Event cameras are bio-inspired sensors that respond to local changes in light intensity and feature low latency, high energy efficiency, and high dynamic range. Meanwhile, Spiking Neural Networks (SNNs) have gained significant attention due to their remarkable efficiency and fault tolerance. By synergistically harnessing the energy efficiency inherent in event cameras and the spike-based processing capabilities of SNNs, their integration could enable ultra-low-power application scenarios, such as action recognition tasks. However, existing approaches often entail converting asynchronous events into conventional frames, leading to additional data mapping efforts and a loss of sparsity, contradicting the design concept of SNNs and event cameras. To address this challenge, we propose SpikePoint, a novel end-to-end point-based SNN architecture. SpikePoint excels at processing sparse event cloud data, effectively extracting both global and local features through a singular-stage structure. Leveraging the surrogate training method, SpikePoint achieves high accuracy with few parameters and maintains low power consumption, specifically employing the identity mapping feature extractor on diverse datasets. SpikePoint achieves state-of-the-art (SOTA) performance on four event-based action recognition datasets using only 16 timesteps, surpassing other SNN methods. Moreover, it also achieves SOTA performance across all methods on three datasets, utilizing approximately 0.3\% of the parameters and 0.5\% of power consumption employed by artificial neural networks (ANNs). These results emphasize the significance of Point Cloud and pave the way for many ultra-low-power event-based data processing applications.
Paper Structure (35 sections, 27 equations, 8 figures, 11 tables, 1 algorithm)
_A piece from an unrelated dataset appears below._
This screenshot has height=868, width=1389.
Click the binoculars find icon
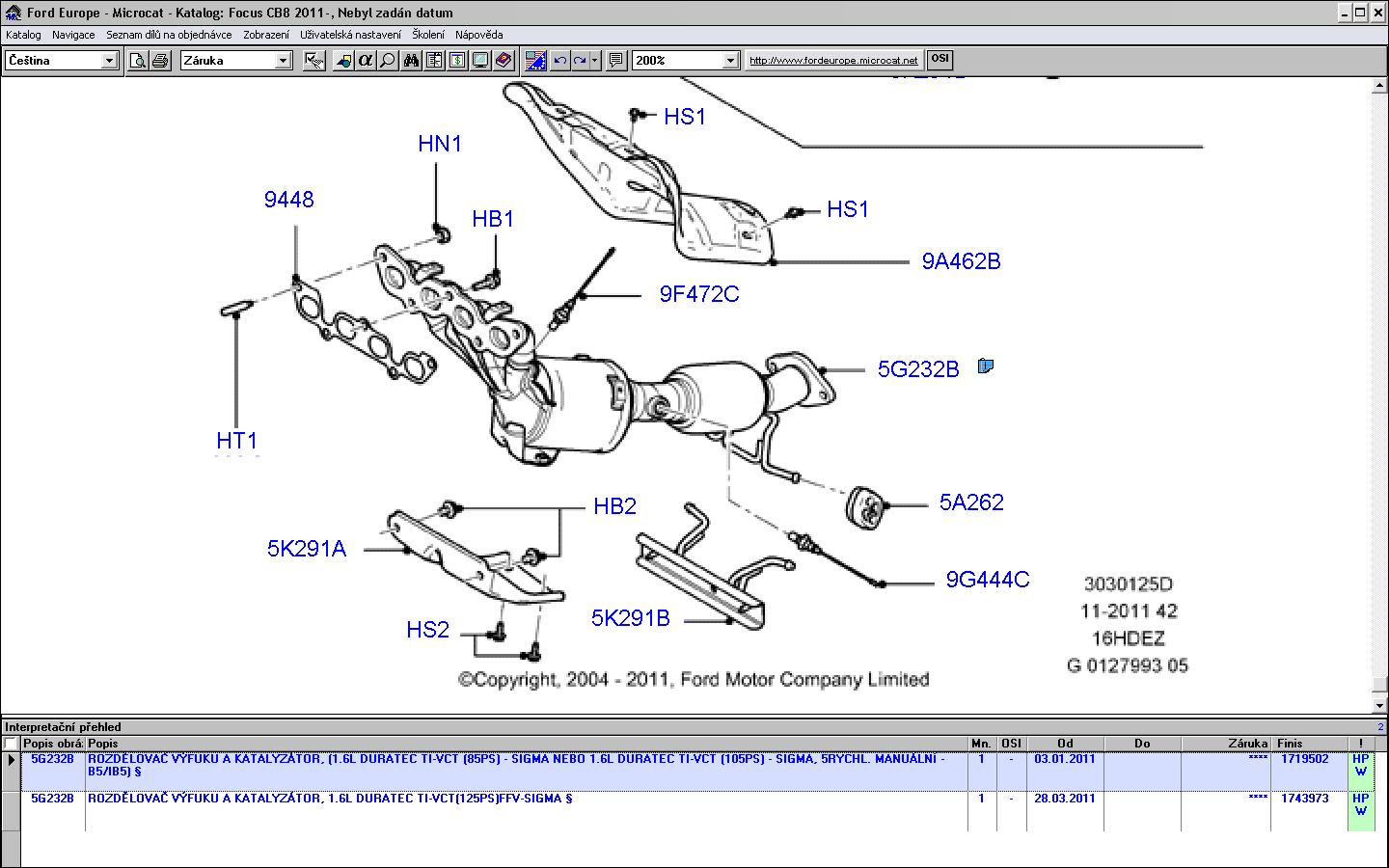(412, 61)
This paper contains 35 sections, 27 equations, 8 figures, 11 tables, 1 algorithm.

Figures (8)

  • Figure 1: The overall architecture of SpikePoint. The raw event cloud is segmented by the sliding window. Then, the global Point Cloud is transformed into $M$ groups by grouping and sampling. The coordinate is converted into spikes by rate coding, and the results of action recognition are obtained by the local feature extractor, global feature extractor, and classifier in turn.
  • Figure 2: Visualization of our grouping method. (a) The different spatial positions of $[x_c,y_c,z_c]$, $[x_{min}, y_{min}, z_{min}]$ and $[x,y,z]$. (b) The transformation of the distribution after taking absolute.
  • Figure 3: $ResF$ ablation experiment (a) and the result (b) on DVS ACTION dataset.
  • Figure 4: Structural ablation experiment (a) and the result (b) on DVS ACTION dataset.
  • Figure 5: Visualization of four datasets. (a)DVS Action.(b)Daily DVS.(c)IBM Gesture. (d)HMDB51-DVS.